# Website building...websites?



## kc6789 (Mar 28, 2010)

I know of a couple websites where u can basically pick a set up with all the buttons and pictures and things already done, and u pick the theme that u want and then put in your info... then tah dah it's done! 

The ones i know of aren't quite what I want... 

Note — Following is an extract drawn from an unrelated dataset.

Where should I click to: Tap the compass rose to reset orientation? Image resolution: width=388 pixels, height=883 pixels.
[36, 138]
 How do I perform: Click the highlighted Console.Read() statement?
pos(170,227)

Do u chicks and dudes know of any good ones? Obviously ones that have free shop/store set ups?

Thanks nerds. 


Sent from my iPhone using TShirtForums


----------



## Bling01 (Aug 13, 2010)

Try out wix.com you can choose one of there preset designs, or you can start with a blank template and design your own. Which is what i did, really easy to use and ofcourse free


----------



## Nitika (Aug 10, 2010)

Try webs.com and weebly.com. Here you can easily build a website by just using drag and drop option.


----------



## veedub3 (Mar 29, 2007)

I have Tried Webs, Weebly, and Wix, and of the three I liked Wix better. Weebly is a good place "If" you are not doing e-commerce. The e-commerce works well if you only have one product to sell which is why I use it for my Mothers Antique shop but for clothing it does not have variants so if you have a design that comes in various colors and sizes you will have input the same product over and over for each color and each size of that one shirt design. (or you can use paypal buttons) but I guess since it is free you can't have it all. I only used the free version of Webs and was not impressed, nor was I disappointed, but they do have variants which is a good thing, pretty easy to set up but I needed more. Wix I loved, very easy to work with, and you can do some really cool things. Just move things around, add some text and your images and you're done.


----------



## kc6789 (Mar 28, 2010)

Holy crap. I have WAY WAY too many options on wix. I'm going nuts. I can't believe how cool it is. 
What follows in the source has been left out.